LiteLLM technically supports auto-complete using the custom-template FIM template, and by editing the fim.hbs file, however result will vary depending on your model and setup.

Chat

  • Hostname: localhost
  • Port: 4000
  • Path: /v1/chat/completions

Start LiteLLM with the following command:

Terminal window
litellm --model gpt-4-turbo

Llama.cpp

Auto-complete

Start Llama.cpp in the terminal with this Docker command:

For example using Docker and codellama-7b.Q5_K_M.gguf

Terminal window
docker run -p 8080:8080 --gpus all --network bridge -v /path/to/your/models:/models local/llama.cpp:full-cuda --server -m /models/codellama-7b.Q5_K_M.gguf -c 2048 -ngl 43 -mg 1 --port 8080 --host 0.0.0.0

Configure your provider settings as follows:

  • Hostname: localhost
  • Port: 8080
  • Path: /completion
  • FIM Template: Select a template that matches the model, such as codellama for CodeLlama-7B-GGUF or deepseek for deepseek-coder:6.7b-base-q5_K_M.

Chat

The performance of chat functionalities with Llama.cpp has been mixed. If you obtain favorable results, please share them by opening an issue or a pull request.

  • Hostname: localhost
  • Port: 8080
  • Path: /completion
  • Model Name: CodeLlama-7B-GGUF or any other strong instruct model.

Oobabooga

Terminal window
bash start_linux.sh --api --listen

Auto-complete

Navigate to http://0.0.0.0:7860/ and load your model:

  • Hostname: localhost
  • Port: 5000
  • Path: /v1/completions
  • Model Name: CodeLlama-7B-GGUF or another effective instruct model.
  • FIM Template: Select a template that matches the model, such as codellama for CodeLlama-7B-GGUF or deepseek for deepseek-coder:6.7b-base-q5_K_M.

Chat

Chat functionality has not been successful on Linux with Oobabooga:

  • Hostname: localhost
  • Port: 5000
  • Path: /v1/chat/completions
  • Model Name: CodeLlama-7B-GGUF

Symmetry

Symmetry is a decentralized tool that allows you to connect to a network of computational resources.

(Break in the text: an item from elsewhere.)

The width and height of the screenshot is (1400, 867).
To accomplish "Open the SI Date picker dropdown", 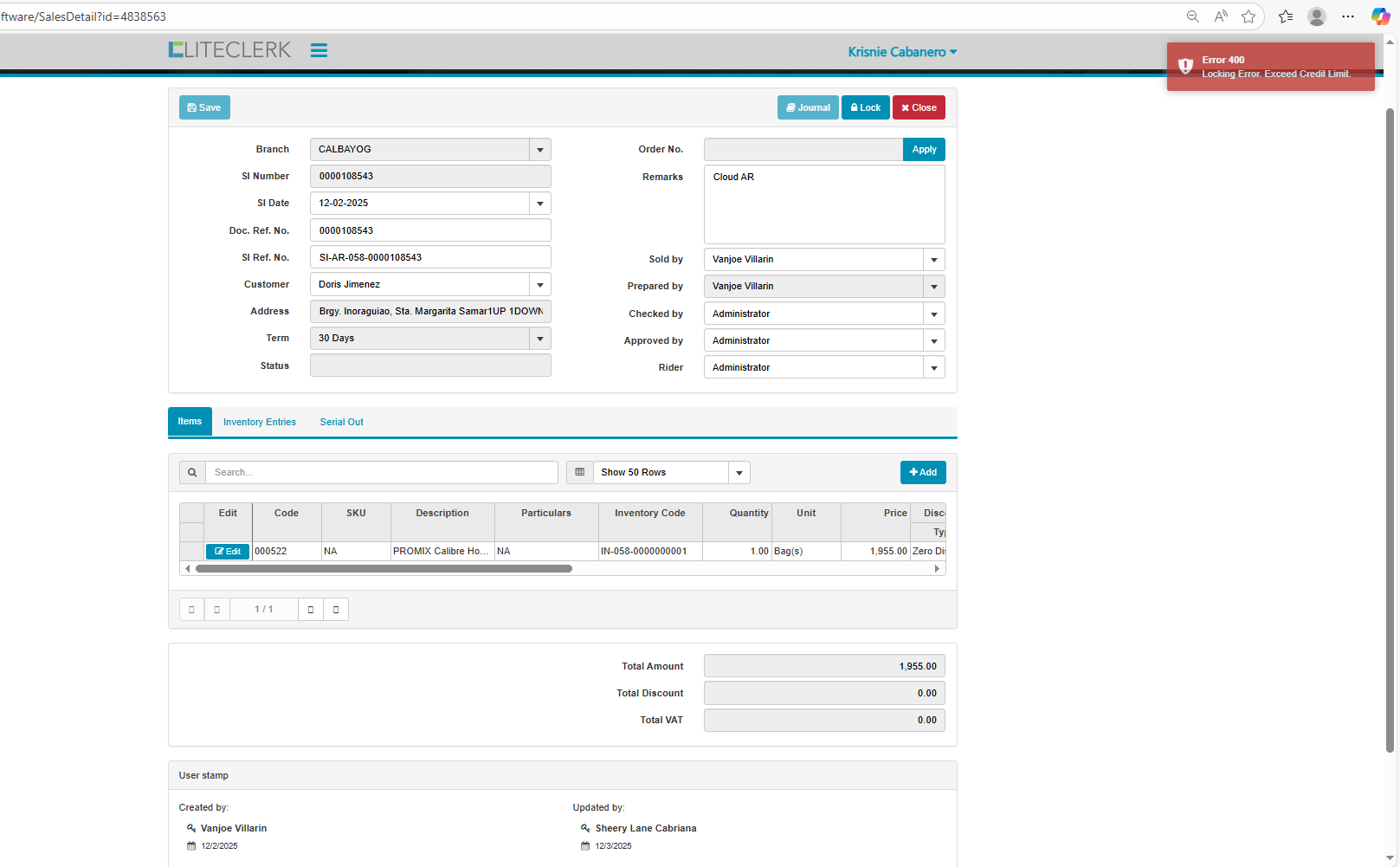I will point(540,204).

It can be used as an inference provider for twinny, offering access to a variety of models through its peer-to-peer network.

Using Symmetry

  1. In the twinny extension settings, select your desired model.
  2. Click the “Connect to Symmetry” button in the extension.
  3. The extension will automatically connect to the Symmetry network using the selected model.

This streamlined process allows you to easily tap into the Symmetry network without manual configuration.

Note: When using Symmetry, be aware that your requests are processed by other nodes in the network. Consider the sensitivity of your data and choose trusted providers when necessary.